• Assignment: Set out the records again, keeping every word as it is.

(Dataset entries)
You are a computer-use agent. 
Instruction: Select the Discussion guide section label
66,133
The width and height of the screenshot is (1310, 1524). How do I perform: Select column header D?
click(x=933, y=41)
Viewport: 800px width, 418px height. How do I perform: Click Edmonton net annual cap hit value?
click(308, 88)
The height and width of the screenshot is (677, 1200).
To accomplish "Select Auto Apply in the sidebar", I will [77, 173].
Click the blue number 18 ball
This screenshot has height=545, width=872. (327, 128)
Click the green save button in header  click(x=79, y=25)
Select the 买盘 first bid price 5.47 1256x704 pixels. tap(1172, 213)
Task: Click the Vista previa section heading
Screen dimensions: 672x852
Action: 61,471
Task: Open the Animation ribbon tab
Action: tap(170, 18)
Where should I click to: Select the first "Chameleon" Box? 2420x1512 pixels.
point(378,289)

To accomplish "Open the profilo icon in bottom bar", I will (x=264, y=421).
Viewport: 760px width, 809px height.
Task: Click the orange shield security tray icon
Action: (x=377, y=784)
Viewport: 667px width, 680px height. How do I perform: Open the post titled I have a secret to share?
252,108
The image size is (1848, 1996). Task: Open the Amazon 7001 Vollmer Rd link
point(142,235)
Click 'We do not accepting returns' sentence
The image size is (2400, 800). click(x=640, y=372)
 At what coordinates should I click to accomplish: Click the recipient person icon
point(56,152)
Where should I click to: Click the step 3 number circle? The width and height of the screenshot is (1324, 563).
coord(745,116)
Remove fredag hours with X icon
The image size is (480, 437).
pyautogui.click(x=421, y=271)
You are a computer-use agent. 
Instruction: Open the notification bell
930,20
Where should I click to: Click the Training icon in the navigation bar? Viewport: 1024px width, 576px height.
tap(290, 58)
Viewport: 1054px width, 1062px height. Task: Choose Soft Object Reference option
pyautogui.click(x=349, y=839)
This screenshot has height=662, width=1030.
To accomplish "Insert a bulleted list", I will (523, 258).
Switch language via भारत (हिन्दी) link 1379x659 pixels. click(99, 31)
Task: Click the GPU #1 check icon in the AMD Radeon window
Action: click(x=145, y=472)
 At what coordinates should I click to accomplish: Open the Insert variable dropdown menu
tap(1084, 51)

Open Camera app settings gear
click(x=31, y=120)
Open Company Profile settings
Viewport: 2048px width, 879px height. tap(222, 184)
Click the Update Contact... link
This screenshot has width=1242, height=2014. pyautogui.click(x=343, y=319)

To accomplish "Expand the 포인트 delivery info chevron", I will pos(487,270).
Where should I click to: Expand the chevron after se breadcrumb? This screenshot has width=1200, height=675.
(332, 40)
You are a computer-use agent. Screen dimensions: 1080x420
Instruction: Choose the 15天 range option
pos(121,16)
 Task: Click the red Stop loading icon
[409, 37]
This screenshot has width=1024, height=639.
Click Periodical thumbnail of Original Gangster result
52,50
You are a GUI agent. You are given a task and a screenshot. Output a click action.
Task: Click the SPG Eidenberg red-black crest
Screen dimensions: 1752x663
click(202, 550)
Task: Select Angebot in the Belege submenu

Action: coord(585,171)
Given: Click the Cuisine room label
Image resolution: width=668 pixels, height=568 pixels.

• Exercise solution:
You are a computer-use agent. 
Instruction: Select the Discussion guide section label
66,133
The width and height of the screenshot is (1310, 1524). How do I perform: Select column header D?
click(x=933, y=41)
Viewport: 800px width, 418px height. How do I perform: Click Edmonton net annual cap hit value?
click(308, 88)
The height and width of the screenshot is (677, 1200).
To accomplish "Select Auto Apply in the sidebar", I will [77, 173].
Click the blue number 18 ball
This screenshot has height=545, width=872. (327, 128)
Click the green save button in header  click(x=79, y=25)
Select the 买盘 first bid price 5.47 1256x704 pixels. tap(1172, 213)
Task: Click the Vista previa section heading
Screen dimensions: 672x852
Action: 61,471
Task: Open the Animation ribbon tab
Action: tap(170, 18)
Where should I click to: Select the first "Chameleon" Box? 2420x1512 pixels.
point(378,289)

To accomplish "Open the profilo icon in bottom bar", I will (x=264, y=421).
Viewport: 760px width, 809px height.
Task: Click the orange shield security tray icon
Action: (x=377, y=784)
Viewport: 667px width, 680px height. How do I perform: Open the post titled I have a secret to share?
252,108
The image size is (1848, 1996). Task: Open the Amazon 7001 Vollmer Rd link
point(142,235)
Click 'We do not accepting returns' sentence
The image size is (2400, 800). click(x=640, y=372)
 At what coordinates should I click to accomplish: Click the recipient person icon
point(56,152)
Where should I click to: Click the step 3 number circle? The width and height of the screenshot is (1324, 563).
coord(745,116)
Remove fredag hours with X icon
The image size is (480, 437).
pyautogui.click(x=421, y=271)
You are a computer-use agent. 
Instruction: Open the notification bell
930,20
Where should I click to: Click the Training icon in the navigation bar? Viewport: 1024px width, 576px height.
tap(290, 58)
Viewport: 1054px width, 1062px height. Task: Choose Soft Object Reference option
pyautogui.click(x=349, y=839)
This screenshot has height=662, width=1030.
To accomplish "Insert a bulleted list", I will (523, 258).
Switch language via भारत (हिन्दी) link 1379x659 pixels. click(99, 31)
Task: Click the GPU #1 check icon in the AMD Radeon window
Action: click(x=145, y=472)
 At what coordinates should I click to accomplish: Open the Insert variable dropdown menu
tap(1084, 51)

Open Camera app settings gear
click(x=31, y=120)
Open Company Profile settings
Viewport: 2048px width, 879px height. tap(222, 184)
Click the Update Contact... link
This screenshot has width=1242, height=2014. pyautogui.click(x=343, y=319)

To accomplish "Expand the 포인트 delivery info chevron", I will pos(487,270).
Where should I click to: Expand the chevron after se breadcrumb? This screenshot has width=1200, height=675.
(332, 40)
You are a computer-use agent. Screen dimensions: 1080x420
Instruction: Choose the 15天 range option
pos(121,16)
 Task: Click the red Stop loading icon
[409, 37]
This screenshot has width=1024, height=639.
Click Periodical thumbnail of Original Gangster result
52,50
You are a GUI agent. You are given a task and a screenshot. Output a click action.
Task: Click the SPG Eidenberg red-black crest
Screen dimensions: 1752x663
click(202, 550)
Task: Select Angebot in the Belege submenu

Action: coord(585,171)
Given: Click the Cuisine room label
Image resolution: width=668 pixels, height=568 pixels.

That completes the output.